### Data for analysis
----------------------------------------

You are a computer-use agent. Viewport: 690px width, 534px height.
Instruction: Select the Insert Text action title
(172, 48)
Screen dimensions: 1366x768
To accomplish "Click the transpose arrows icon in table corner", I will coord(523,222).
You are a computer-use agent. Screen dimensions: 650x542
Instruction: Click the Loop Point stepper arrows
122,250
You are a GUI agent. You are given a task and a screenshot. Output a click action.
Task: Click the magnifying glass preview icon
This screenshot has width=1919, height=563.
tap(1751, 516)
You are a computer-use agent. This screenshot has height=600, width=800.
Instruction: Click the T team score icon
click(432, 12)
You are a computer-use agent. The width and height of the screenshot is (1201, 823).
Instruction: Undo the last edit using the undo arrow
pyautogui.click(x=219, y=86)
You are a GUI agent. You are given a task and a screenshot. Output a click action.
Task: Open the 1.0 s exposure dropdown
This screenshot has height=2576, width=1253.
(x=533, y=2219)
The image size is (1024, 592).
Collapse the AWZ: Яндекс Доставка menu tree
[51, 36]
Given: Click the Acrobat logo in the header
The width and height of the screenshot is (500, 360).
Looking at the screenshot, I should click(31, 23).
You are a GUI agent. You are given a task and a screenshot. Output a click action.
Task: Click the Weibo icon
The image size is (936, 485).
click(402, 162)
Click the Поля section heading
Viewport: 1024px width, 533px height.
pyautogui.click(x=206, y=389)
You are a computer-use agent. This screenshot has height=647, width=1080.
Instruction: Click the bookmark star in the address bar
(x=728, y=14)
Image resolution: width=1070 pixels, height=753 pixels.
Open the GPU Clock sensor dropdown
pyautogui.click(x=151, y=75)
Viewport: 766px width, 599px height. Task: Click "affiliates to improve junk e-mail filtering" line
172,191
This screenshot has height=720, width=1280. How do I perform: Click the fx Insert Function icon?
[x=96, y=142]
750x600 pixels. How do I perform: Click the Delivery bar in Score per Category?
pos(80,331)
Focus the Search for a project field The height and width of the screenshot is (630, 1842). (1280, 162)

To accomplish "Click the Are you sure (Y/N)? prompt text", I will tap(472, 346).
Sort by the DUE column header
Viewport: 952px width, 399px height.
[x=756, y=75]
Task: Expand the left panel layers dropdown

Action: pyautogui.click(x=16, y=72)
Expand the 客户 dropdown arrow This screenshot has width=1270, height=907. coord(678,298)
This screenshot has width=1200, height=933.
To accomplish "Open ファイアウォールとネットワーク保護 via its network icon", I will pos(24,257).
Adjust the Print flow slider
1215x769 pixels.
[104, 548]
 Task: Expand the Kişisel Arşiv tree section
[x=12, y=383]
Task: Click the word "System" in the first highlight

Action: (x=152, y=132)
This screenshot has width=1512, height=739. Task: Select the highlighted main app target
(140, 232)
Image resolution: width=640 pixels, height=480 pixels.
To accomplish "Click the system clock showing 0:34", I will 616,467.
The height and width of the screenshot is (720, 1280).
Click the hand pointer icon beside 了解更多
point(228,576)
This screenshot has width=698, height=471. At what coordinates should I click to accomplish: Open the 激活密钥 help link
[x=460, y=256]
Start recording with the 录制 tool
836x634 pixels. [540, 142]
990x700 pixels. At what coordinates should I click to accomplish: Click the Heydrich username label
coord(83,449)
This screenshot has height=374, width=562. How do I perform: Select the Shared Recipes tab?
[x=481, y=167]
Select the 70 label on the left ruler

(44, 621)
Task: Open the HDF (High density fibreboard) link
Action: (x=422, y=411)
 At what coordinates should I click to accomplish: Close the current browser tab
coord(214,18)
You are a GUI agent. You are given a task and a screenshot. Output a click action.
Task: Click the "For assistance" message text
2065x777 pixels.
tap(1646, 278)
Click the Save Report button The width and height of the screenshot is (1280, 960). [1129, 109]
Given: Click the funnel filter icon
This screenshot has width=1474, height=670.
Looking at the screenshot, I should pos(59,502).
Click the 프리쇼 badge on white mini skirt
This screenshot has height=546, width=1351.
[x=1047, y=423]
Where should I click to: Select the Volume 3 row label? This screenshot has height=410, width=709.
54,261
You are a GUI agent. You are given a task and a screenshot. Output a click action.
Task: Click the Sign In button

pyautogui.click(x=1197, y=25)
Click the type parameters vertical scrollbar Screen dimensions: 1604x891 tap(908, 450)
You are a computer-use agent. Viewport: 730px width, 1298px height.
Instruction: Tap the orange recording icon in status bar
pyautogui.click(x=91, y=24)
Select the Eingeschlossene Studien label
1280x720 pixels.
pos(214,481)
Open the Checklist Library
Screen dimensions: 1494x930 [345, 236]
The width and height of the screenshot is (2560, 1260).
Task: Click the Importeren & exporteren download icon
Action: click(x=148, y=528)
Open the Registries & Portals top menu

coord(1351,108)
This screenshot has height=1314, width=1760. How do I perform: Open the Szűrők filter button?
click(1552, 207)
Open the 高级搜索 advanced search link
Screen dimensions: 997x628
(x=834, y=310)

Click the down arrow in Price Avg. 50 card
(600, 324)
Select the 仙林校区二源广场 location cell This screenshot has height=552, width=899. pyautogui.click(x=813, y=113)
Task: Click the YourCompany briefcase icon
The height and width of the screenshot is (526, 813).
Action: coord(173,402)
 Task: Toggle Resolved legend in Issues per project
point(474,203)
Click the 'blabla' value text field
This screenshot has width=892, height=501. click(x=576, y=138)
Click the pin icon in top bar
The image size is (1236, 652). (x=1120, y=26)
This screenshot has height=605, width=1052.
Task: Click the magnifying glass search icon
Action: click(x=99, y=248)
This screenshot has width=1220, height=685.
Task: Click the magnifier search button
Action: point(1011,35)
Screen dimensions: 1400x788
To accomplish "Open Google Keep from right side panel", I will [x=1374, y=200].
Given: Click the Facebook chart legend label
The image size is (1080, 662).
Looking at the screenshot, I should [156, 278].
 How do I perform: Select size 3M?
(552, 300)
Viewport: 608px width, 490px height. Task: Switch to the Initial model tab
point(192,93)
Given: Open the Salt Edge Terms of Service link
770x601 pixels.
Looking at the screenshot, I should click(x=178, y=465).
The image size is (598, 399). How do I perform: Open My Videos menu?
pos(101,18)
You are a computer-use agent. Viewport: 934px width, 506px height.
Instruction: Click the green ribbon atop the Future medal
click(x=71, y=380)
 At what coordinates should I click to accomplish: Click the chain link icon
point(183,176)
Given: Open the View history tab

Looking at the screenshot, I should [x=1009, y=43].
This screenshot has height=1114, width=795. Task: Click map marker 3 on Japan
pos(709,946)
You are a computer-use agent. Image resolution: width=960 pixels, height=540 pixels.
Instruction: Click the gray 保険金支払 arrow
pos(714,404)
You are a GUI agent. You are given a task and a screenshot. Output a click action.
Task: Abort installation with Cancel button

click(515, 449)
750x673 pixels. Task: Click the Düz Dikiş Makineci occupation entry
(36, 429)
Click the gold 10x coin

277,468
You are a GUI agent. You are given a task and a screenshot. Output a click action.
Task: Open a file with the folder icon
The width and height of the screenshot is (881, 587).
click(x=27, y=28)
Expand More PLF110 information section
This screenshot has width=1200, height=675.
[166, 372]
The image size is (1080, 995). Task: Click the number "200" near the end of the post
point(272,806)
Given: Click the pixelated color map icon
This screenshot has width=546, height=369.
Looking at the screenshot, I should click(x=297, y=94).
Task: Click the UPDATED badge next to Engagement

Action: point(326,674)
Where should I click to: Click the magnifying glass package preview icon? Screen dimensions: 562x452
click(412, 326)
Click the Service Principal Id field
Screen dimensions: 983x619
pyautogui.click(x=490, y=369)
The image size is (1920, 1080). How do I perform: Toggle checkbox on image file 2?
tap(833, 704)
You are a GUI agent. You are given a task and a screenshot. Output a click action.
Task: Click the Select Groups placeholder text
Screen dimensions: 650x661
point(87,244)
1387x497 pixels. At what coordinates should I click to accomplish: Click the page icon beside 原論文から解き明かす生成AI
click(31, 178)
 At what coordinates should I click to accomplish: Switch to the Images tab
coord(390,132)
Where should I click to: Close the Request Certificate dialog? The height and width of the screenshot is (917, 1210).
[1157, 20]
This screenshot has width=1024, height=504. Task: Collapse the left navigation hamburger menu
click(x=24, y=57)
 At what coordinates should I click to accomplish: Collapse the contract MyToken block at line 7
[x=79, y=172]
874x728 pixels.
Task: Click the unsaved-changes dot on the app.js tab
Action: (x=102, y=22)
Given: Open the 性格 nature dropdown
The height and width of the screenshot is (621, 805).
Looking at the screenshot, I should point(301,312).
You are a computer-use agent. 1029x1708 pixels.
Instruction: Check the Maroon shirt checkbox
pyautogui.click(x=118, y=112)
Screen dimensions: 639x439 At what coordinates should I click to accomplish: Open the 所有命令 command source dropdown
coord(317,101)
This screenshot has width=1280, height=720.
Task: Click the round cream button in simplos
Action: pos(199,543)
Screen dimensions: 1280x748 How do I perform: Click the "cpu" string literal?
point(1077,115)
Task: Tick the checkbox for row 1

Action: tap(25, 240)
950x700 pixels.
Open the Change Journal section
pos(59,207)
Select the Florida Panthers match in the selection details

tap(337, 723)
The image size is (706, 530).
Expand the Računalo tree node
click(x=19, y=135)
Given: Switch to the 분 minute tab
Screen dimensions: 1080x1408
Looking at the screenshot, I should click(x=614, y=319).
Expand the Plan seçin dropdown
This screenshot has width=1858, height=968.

----------------------------------------

### Task brief
Scan the records above and count the lines that contain "header". No text besides the count.

### Answer to this task
2